Review of 2/7/53 Hansa Show (by L.C.)
Felix Pasilis, who studied at the American University and with Hofmann, has his first one man show. Almost all his pictures are still-lifes. Over and over again he offers arrangements of a few simple objects – the white coffeepot, the black pitcher, the green cup, the orange and the lemon – and never fails in making new and pleasant discoveries. He catches his still-lifes unawares, and although everything is deliberately arranged, the objects look as if they had been left by a chance relationship with a person. Some of the paintings assume the significance of that person who has departed, and in others, notably Table Top Superintendents, one feels that the objects are people. Pasilis’ use of color raises this debut far above the average. A book is red, and so is the wall and part of the floor: in their relationship to each other, each becomes a part of the other altering the shapes of the other parts. He has left nothing to chance and yet nothing is lost in spontaneity and freshness.
Review of Urban show, 12/4/54 in Art Digest (by S.F.)
Taking a composer’s satisfaction and a painter’s delight in the organizing of forms out of sumptuous color, Felix Pasilis transforms the objects of his still-lifes into pictorial objects living in their own space and substance. His thick, juicy pigment seems swept into place with a direct abandon, but can be seen at a second glance to be related with the authority of intuitive logic. There is discipline in his passion. Hot and cold reds are among Pasilis’ favorite colors – Orchestration is an example – but he also uses yellow ochers, shrill greens and modulated whites with telling effect, and occasionally black, blue and white are dominant, as in Studio Interior. His work in this exhibition shows a gain in color resonance and in emotional, almost mystical overtones.
New York Times 2/4/56
When an artist is as convinced as Felix Pasilis of the real, objective existence of subject matter, his paintings are bound to make at least a strong impression. Pasilis’ latest still-lifes at the Bernard-Ganymede Gallery, 19 East Seventy-sixth Street, are handled forcefully and composed blockily and emphasize the character of the still-life that attracts his attention.
He makes no attempt to turn his crockery and fruit into symbols in the way that Van Gogh turned an old pair of shoes into a symbol of honest toil; he just paints them so that they seem larger than life. They glow with primary color and even manage to take advantage of the crude application of paint. It remains to see how he may refine these statements in the future.
New York Times 3/14/57
Art: New York School
Photo with caption reading: “Still Life With Mexican Platter,” painted by Felix Pasilis
Vivid Exhibition by Younger Painters Marks 10th Anniversary of Museum
An ebullient exhibition of paintings by younger artists of the so-called New York school commemorates the 10th year for the Jewish Museum in its present quarters at Fifth Avenue and Ninety-second Street.
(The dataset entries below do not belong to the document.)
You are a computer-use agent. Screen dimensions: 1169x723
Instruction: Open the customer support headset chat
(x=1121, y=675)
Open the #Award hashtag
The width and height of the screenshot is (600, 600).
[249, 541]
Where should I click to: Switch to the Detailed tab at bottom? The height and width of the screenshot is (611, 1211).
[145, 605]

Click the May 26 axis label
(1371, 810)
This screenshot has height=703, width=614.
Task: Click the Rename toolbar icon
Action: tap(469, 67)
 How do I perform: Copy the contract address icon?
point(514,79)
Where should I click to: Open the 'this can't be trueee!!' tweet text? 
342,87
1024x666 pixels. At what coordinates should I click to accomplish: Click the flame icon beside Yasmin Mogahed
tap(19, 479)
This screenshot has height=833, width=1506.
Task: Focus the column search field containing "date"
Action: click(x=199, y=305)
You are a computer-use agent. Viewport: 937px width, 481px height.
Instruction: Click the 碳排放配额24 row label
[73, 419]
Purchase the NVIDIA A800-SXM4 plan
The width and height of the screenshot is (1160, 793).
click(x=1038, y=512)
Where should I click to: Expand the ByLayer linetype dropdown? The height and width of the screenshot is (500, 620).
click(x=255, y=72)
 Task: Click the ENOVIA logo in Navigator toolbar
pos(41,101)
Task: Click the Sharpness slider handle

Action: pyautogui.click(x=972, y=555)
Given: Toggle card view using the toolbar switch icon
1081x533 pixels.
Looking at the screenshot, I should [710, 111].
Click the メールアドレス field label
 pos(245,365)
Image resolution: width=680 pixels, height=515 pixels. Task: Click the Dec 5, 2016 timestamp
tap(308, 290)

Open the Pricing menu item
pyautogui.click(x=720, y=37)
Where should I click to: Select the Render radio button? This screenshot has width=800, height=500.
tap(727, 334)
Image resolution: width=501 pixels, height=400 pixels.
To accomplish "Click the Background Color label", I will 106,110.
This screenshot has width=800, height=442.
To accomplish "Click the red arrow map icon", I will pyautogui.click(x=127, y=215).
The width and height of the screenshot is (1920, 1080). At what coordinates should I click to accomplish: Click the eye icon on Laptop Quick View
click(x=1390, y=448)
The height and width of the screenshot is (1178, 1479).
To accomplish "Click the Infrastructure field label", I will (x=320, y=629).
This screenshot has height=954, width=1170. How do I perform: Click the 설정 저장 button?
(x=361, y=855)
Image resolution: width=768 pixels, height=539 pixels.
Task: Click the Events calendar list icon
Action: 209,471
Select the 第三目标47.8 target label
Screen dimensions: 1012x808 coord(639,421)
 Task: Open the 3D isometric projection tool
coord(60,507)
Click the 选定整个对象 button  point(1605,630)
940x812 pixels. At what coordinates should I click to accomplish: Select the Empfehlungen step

Frankly posed as a summary of possible successors to the fame of artists like deKooning, Kline, Rothko, Gottlieb, Guston, Motherwell and others who “made” the New York school, the show has a lively, if immature personality.
In staging the exhibition Dr. Stephen Kayser, director of the museum, intended to set a precedent for years to come. “I’ll take this show as a motto,” he says. “So far my merit has been not so much the things I’ve shown but the things I’ve kept out of the museum!” The exhibition will be the first in which Dr. Kayser hopes will be a series of important exhibitions geared to fostering the work of contemporary artists.
Although nearly all the painters represented shared a student experience of New York trends in abstract expression, there is marked divergence in their current styles.
There are tender, carefully composed abstract landscapes by Hyde Solomon, a remarkably evocative view of a harbor by Lester Johnson and delicate still lifes by David Sawin — all painters of gentle persuasions. Then, there are high-spirited abstractions, such as those by Robert Rauschenberg, Allan Kaprow and Alfred Leslie that incorporate the verve and immediacy of surface identified particularly with the New York school.
In a show that casts together painters of nearly the same age, individual
differences assume special importance. Some of the work reveals talented
but as yet undefined personalities. Among those painters who have come closer
to autographic styles are Helen Frankenthaler, Joan Mitchell, Felix Pasilis
and Jan Muller. Others showing work of equal interest include Miles Forst,
Milton Resnick, Wolf Kahn, Gandy Brodie, Elaine de Kooning and Robert Goodnough.